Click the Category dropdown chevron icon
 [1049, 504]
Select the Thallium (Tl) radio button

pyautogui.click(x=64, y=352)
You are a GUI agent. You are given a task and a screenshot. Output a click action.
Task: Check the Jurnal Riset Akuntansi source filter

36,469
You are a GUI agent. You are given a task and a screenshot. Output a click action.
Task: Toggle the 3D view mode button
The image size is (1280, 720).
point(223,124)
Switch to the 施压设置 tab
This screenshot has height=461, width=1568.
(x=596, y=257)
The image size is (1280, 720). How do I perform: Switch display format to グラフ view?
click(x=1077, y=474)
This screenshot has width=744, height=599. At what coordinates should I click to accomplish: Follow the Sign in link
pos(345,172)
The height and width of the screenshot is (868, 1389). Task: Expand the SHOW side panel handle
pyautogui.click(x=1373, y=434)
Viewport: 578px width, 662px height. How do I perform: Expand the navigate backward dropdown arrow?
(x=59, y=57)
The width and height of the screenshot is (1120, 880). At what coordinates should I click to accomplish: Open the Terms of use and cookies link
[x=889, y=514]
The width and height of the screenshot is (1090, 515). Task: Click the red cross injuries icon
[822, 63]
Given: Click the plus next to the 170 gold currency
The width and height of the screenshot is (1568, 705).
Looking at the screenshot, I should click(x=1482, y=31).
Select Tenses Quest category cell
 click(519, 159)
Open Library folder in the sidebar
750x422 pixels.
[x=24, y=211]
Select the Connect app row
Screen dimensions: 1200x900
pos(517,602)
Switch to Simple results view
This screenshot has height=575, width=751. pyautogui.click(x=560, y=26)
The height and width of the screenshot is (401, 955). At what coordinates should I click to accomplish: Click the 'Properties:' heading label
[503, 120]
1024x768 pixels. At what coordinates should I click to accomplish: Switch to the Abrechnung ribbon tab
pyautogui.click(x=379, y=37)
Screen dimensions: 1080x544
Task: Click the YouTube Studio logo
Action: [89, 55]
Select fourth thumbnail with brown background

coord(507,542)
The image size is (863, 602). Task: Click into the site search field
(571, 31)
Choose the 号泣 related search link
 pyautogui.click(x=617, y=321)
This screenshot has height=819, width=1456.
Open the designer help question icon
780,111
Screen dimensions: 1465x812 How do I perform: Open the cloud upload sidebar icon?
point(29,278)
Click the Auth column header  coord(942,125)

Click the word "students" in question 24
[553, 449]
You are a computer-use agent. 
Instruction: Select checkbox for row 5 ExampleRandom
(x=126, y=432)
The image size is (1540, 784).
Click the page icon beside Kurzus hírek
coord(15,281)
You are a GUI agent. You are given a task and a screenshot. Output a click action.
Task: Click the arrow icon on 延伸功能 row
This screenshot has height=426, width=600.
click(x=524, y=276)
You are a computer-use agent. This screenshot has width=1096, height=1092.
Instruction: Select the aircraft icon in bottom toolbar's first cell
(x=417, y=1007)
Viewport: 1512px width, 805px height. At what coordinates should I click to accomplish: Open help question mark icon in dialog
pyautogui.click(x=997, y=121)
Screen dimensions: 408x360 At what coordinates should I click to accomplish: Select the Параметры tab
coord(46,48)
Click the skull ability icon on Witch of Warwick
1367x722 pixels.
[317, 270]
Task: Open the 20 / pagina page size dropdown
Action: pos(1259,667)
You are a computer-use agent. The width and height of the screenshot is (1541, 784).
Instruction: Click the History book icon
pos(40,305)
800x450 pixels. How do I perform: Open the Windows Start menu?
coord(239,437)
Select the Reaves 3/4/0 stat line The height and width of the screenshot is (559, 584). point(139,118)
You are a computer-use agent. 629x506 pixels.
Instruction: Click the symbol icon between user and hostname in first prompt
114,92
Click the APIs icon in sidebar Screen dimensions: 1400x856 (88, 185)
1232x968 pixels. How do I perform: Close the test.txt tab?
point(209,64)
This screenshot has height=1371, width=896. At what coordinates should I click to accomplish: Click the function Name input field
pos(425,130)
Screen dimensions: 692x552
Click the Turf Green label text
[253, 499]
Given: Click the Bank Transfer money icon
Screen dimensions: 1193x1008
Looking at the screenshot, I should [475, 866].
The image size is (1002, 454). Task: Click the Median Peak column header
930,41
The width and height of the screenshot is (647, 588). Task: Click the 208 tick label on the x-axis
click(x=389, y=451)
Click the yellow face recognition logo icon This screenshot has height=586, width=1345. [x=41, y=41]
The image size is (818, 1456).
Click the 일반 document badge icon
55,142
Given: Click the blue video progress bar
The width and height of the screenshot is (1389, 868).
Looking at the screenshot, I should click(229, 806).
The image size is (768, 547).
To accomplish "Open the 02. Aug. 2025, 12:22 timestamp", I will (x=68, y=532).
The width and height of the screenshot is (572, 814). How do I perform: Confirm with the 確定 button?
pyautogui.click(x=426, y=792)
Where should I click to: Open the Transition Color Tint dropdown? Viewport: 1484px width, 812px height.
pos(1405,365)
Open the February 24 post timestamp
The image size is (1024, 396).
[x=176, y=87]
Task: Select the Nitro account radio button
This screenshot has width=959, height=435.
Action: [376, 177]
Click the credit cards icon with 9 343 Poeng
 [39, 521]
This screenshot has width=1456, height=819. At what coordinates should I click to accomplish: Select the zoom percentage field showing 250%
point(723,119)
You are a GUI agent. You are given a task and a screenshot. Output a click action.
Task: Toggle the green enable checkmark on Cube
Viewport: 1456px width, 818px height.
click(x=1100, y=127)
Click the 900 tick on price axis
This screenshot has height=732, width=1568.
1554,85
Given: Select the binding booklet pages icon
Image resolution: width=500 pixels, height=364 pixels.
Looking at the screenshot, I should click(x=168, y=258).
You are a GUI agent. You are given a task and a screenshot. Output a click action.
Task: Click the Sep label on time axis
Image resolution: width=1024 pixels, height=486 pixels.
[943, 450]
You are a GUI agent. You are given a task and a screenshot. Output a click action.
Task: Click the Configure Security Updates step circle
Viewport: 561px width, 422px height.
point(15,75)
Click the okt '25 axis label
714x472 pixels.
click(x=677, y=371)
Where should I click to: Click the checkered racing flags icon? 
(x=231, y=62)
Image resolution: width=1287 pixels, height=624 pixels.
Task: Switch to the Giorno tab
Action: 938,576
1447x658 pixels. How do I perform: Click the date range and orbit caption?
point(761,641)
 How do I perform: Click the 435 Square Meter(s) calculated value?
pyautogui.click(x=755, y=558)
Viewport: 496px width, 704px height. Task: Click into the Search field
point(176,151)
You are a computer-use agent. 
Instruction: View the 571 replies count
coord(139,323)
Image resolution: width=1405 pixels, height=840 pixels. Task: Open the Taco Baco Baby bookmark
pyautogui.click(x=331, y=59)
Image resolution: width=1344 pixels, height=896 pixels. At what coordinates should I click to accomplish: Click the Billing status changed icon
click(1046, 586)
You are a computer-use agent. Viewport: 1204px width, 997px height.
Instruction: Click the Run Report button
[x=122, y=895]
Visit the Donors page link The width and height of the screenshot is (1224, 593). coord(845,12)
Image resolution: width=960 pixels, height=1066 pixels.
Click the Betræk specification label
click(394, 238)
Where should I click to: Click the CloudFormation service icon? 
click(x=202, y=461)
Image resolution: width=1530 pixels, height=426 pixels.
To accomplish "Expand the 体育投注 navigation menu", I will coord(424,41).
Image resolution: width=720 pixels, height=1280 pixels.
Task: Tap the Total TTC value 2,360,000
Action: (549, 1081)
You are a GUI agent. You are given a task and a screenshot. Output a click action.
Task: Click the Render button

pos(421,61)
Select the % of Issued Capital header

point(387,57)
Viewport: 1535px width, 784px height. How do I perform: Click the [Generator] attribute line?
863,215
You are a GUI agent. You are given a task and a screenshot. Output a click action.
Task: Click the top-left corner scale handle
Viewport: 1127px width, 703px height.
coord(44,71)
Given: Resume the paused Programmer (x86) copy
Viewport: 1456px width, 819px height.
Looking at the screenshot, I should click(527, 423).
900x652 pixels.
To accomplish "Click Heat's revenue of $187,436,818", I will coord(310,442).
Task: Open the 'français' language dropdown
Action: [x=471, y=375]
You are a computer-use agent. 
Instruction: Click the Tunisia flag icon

What is being asked
Quote the material word for word, from its first line through the line containing "pos(345,172)", including both of those lines.

Final answer
Click the Category dropdown chevron icon
 [1049, 504]
Select the Thallium (Tl) radio button

pyautogui.click(x=64, y=352)
You are a GUI agent. You are given a task and a screenshot. Output a click action.
Task: Check the Jurnal Riset Akuntansi source filter

36,469
You are a GUI agent. You are given a task and a screenshot. Output a click action.
Task: Toggle the 3D view mode button
The image size is (1280, 720).
point(223,124)
Switch to the 施压设置 tab
This screenshot has height=461, width=1568.
(x=596, y=257)
The image size is (1280, 720). How do I perform: Switch display format to グラフ view?
click(x=1077, y=474)
This screenshot has width=744, height=599. At what coordinates should I click to accomplish: Follow the Sign in link
pos(345,172)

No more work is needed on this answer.